Age of onset and clinical course vary depending on the form. The clinical manifestations common to both forms include motor involvement (limb weakness, stiffness and muscle spasms with impaired respiratory function in cases with involvement of the upper spinal cord), sensory manifestations (back pain, paresthesia, numbness and neuropathic pain) and autonomic findings (sexual dysfunction, urinary urge/retention, bowel urge/retention and autonomic dysreflexia). Other signs depend on the associated diseases in SATM, with involvement of cranial and peripheral nerves. IATM has a monophasic course whereas SATM may be relapsing.

Etiology

IATM is believed to be an immune-mediated disease, due to a late immune response against a recent infection that inadvertently targets the spinal cord. SATM is due to an inflammatory disease: multiple sclerosis (MS), neuromyelitis optica (NMO), systemic lupus erythematosus (SLE) and Sjögren's syndrome (see these terms), and may also be due to an infectious disease (bacterial, parasitic or viral).

Diagnostic methods

Diagnosis requires MRI of the spinal cord to confirm the presence of Acute transverse myelitis and cause, if any. Laboratory tests are also essential for identifying the cause of SATM: analysis of the cerebrospinal fluid may reveal the presence of oligoclonal bands (commonly seen in MS) or bacterial/viral/parasitic infections; serology may reveal the presence of autoantibodies to aquaporin-4 (NMO), anti-double-stranded DNA antibodies (SLE) or anti-Ro/SS-A antibodies (Sjögren's syndrome).

Differential diagnosis

The differential diagnosis includes acute transverse myelopathy associated with fistulae, trauma, acute compressive lesions (such as metastases and epidural abscess) and infarction of the spinal cord.

Management and treatment

Treatment approaches depend on the presence of an associated disease. Acute treatment may include corticosteroids and plasma exchange in steroid-resistant patients.

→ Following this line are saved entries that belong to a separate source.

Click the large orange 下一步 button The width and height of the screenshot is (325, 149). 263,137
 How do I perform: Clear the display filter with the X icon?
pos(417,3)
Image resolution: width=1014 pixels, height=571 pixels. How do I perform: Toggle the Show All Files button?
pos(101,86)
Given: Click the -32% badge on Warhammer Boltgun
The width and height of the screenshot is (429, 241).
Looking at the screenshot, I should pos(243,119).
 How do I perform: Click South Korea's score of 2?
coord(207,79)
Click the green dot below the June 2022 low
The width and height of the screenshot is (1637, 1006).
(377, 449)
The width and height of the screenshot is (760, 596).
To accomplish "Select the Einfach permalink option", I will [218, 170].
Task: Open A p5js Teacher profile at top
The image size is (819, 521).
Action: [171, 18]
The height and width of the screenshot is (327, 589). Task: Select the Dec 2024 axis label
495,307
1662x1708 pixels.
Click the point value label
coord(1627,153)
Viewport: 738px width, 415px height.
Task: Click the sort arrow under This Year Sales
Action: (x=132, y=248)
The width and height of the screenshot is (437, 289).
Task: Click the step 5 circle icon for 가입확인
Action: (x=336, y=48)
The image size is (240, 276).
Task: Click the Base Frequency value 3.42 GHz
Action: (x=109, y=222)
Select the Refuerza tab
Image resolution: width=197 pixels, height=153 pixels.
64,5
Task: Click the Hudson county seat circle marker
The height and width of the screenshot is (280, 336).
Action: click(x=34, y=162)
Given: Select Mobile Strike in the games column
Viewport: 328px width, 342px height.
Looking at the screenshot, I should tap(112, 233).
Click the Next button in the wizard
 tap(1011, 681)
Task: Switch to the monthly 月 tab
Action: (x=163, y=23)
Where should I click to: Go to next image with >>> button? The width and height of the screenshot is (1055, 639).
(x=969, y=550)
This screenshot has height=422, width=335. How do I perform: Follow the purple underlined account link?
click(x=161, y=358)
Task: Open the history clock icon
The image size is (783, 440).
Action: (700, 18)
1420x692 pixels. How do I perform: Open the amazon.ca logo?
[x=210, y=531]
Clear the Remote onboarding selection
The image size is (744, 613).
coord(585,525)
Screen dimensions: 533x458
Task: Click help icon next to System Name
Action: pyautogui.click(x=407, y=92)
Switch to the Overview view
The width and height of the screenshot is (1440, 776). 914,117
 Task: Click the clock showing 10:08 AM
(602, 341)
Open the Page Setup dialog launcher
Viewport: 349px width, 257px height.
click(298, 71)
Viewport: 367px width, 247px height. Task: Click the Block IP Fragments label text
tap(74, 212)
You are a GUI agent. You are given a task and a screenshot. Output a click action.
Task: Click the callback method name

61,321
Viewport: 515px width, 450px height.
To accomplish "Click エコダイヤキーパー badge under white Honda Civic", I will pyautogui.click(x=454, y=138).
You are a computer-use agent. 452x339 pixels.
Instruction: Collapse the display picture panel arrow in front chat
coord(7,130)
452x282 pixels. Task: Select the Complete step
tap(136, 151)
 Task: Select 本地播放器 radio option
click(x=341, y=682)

The benefit of intravenous immunoglobulins and cyclophosphamide remains to be established. Long-term care includes symptomatic management, rehabilitative therapy, and, in case of SATM, long-term maintenance treatment to prevent relapses or disease progression.

Prognosis

The prognosis is variable, unpredictable and depends on the response to treatment. SATM is often relapsing and prognosis depends on prevention of further episodes.